本文 -
::::

エモーショナルの向こう側

思いの丈をぶつけに来ます

『貴方なら生き残れるわ』を観てから三日が経って、改めて考えたこと、めも


11月24日(土) @彩の国さいたま劇場 小ホール
劇団た組。第17回目公演

『貴方なら生き残れるわ』
作・演出◎加藤拓也

音楽・演奏◎谷川正憲(UNCHAIN

を観てきた。

 

きっかけは出演者の鈴木勝大さん。完全に『岸 リトラル』のときと同じ流れだ。

あらすじを読んだときから予感はしていたが、観劇しながらぼろぼろ泣いた。劇場を出てからも一人では抱えきれないくらいのぐじゃぐじゃな感情をどうにかしたくて必死にスマホのメモに書き留めたが、あまりにいろいろ剥き出しになりすぎたので、ここに投稿するのはやめた。

::::

データ -

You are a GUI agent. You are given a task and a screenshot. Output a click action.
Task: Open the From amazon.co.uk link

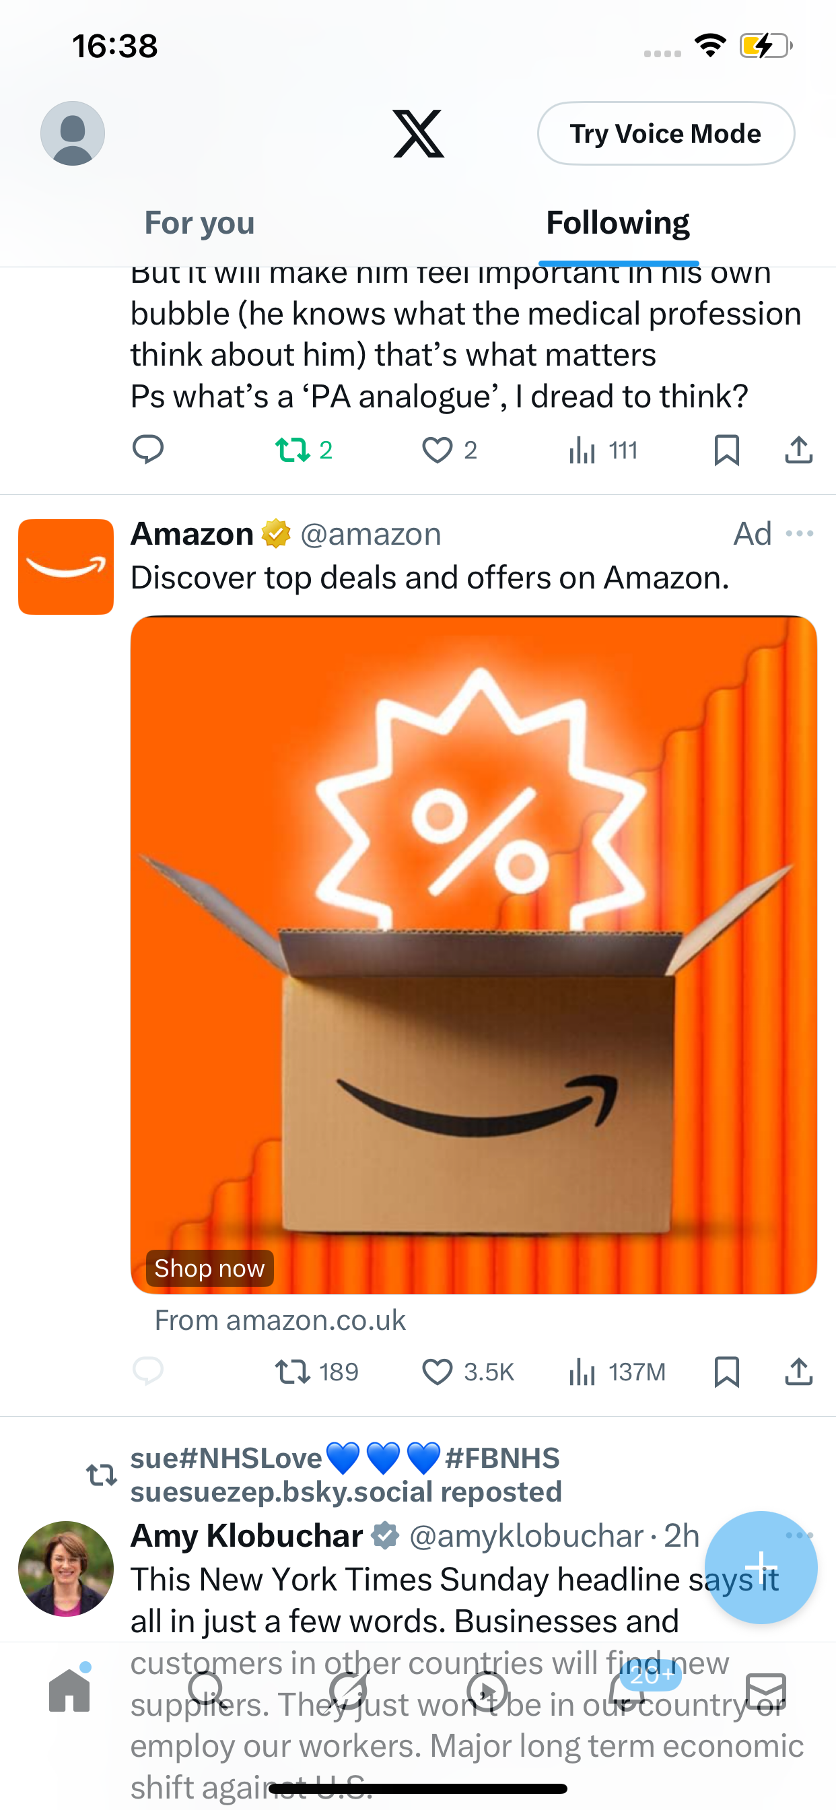click(280, 1320)
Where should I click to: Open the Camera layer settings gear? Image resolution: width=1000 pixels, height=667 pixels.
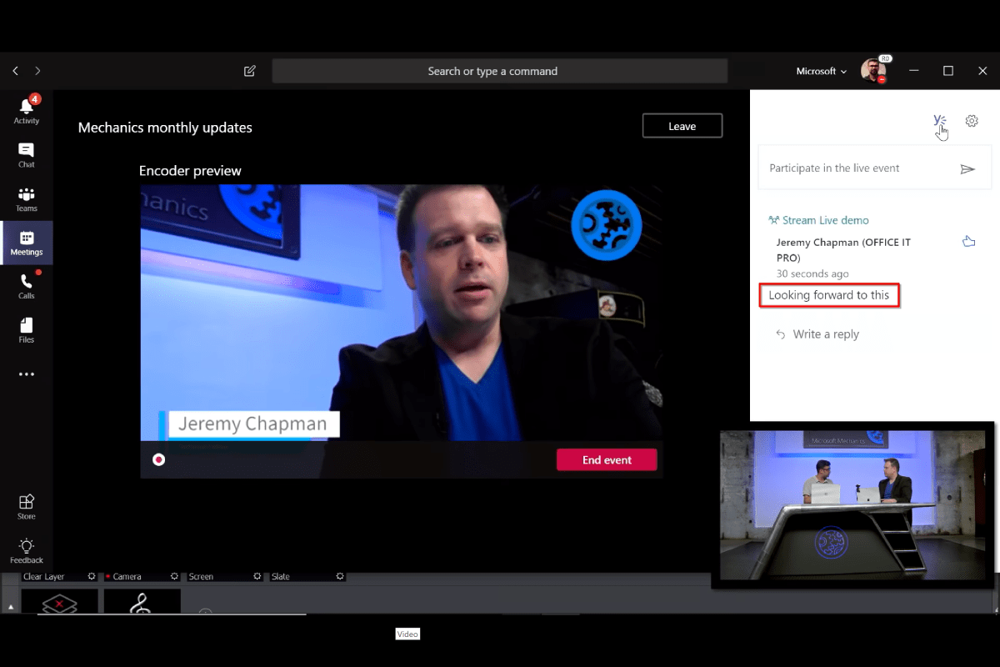click(174, 576)
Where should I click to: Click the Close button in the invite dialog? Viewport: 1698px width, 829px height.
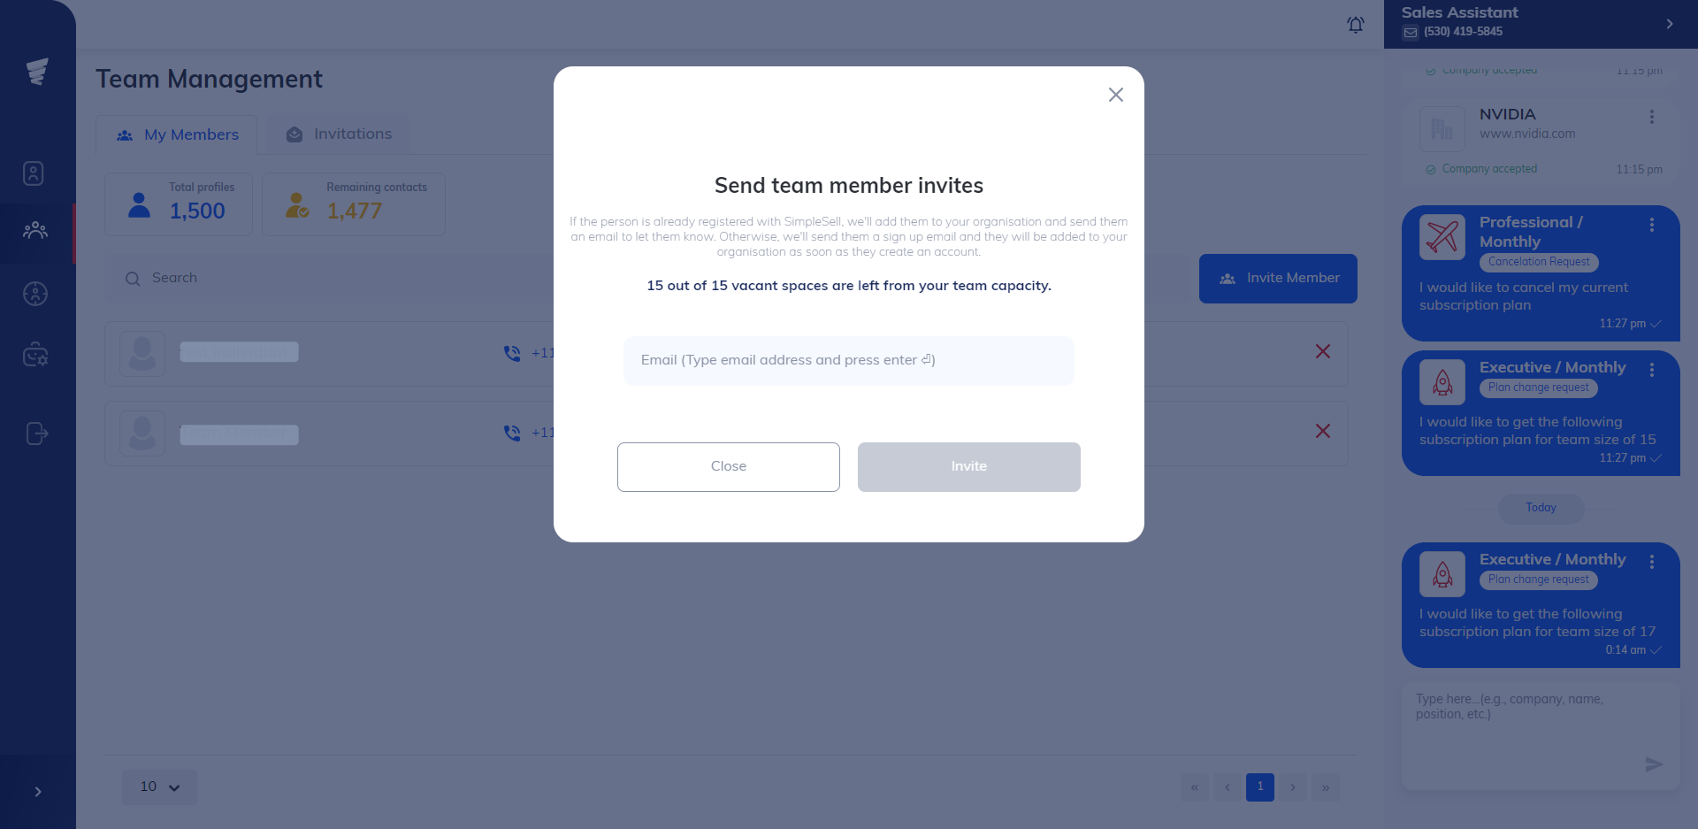[728, 466]
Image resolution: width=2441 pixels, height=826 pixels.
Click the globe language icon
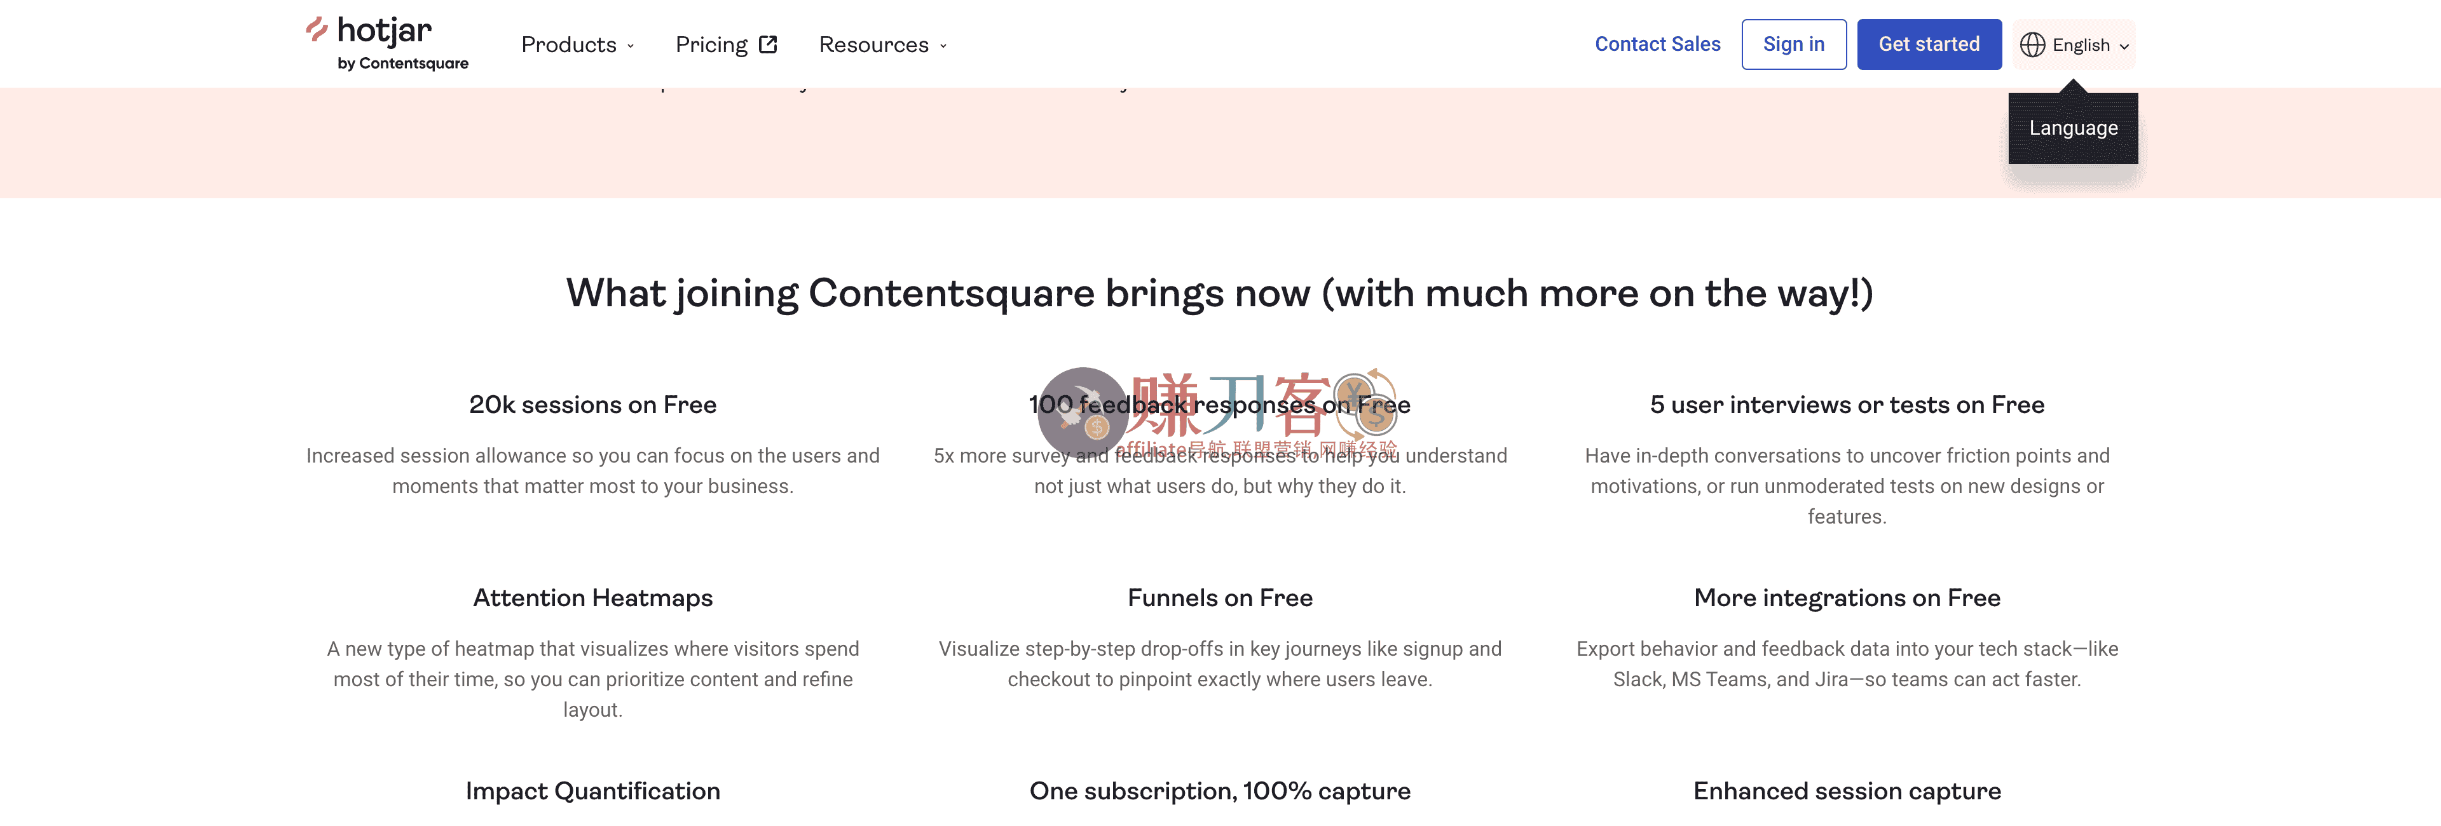(2032, 45)
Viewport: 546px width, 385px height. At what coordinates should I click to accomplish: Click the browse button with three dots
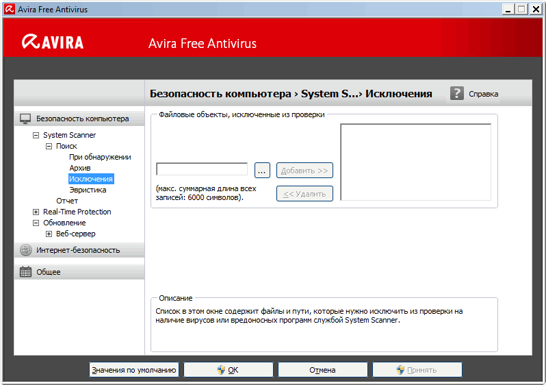(263, 171)
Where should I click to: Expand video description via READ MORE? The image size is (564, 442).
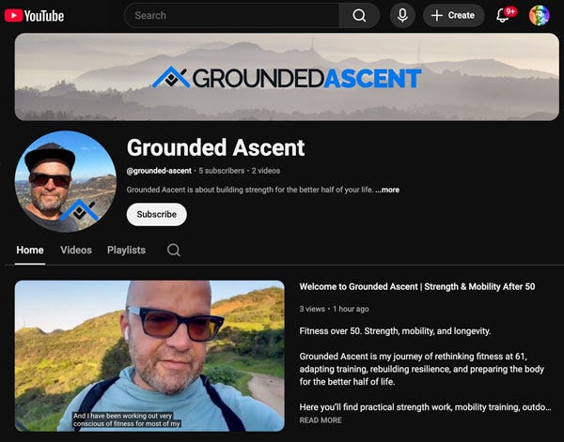pyautogui.click(x=321, y=420)
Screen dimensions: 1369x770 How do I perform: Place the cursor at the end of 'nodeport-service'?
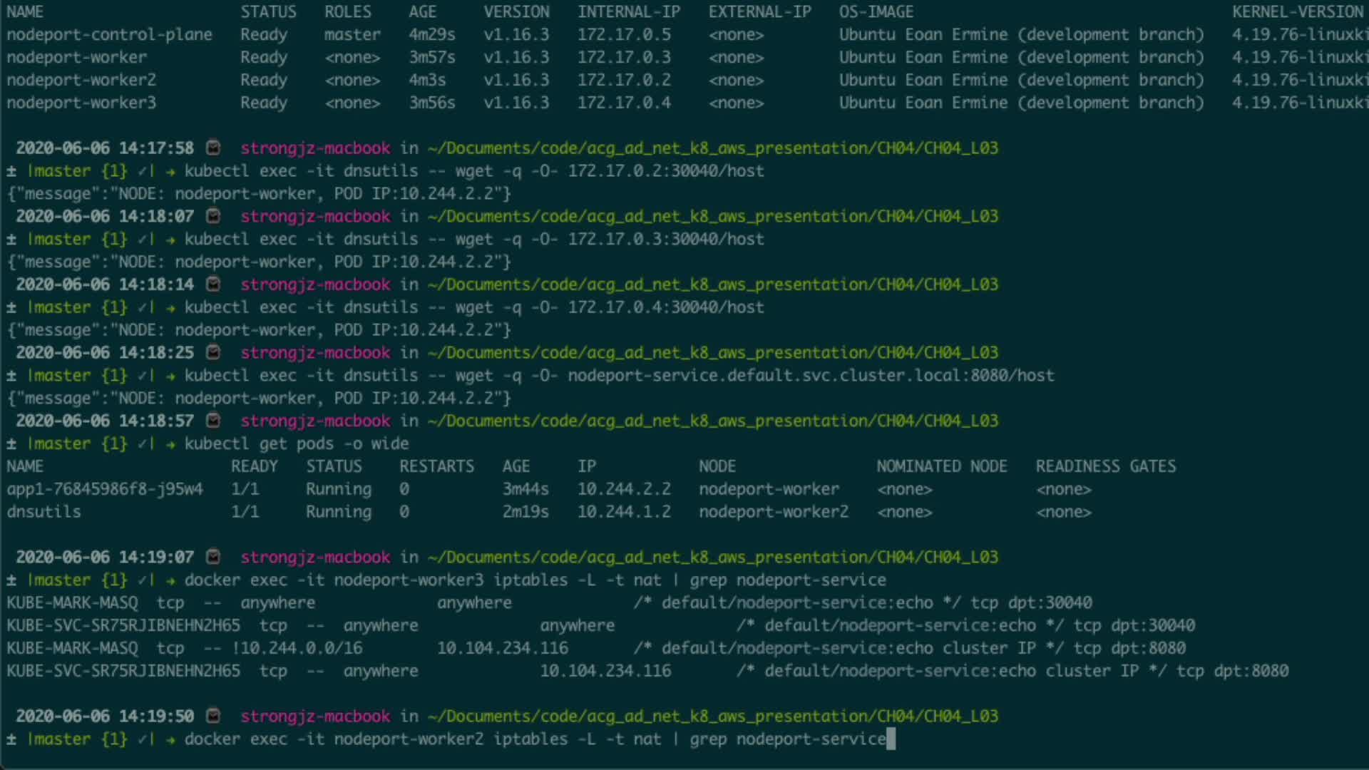tap(887, 739)

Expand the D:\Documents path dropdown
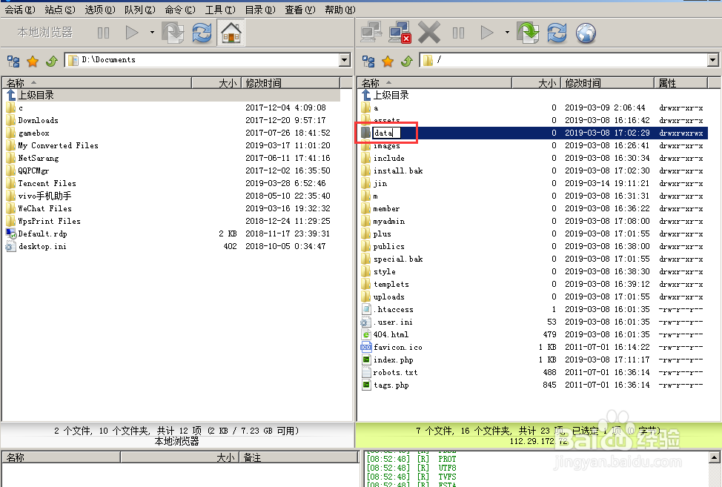click(x=344, y=60)

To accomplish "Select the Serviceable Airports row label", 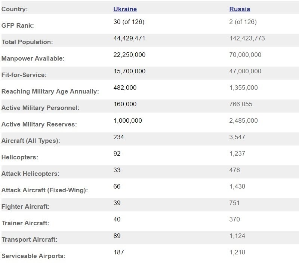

::::

課題 - 本文のうち、「きっかけは出演者の鈴木勝大さん。完全に『岸 リトラル』のときと同じ流れだ。」から始めて「りすぎたので、ここに投稿するのはやめた。」までの部分を、一字も変えずに書き写してください。

解答 -
きっかけは出演者の鈴木勝大さん。完全に『岸 リトラル』のときと同じ流れだ。

あらすじを読んだときから予感はしていたが、観劇しながらぼろぼろ泣いた。劇場を出てからも一人では抱えきれないくらいのぐじゃぐじゃな感情をどうにかしたくて必死にスマホのメモに書き留めたが、あまりにいろいろ剥き出しになりすぎたので、ここに投稿するのはやめた。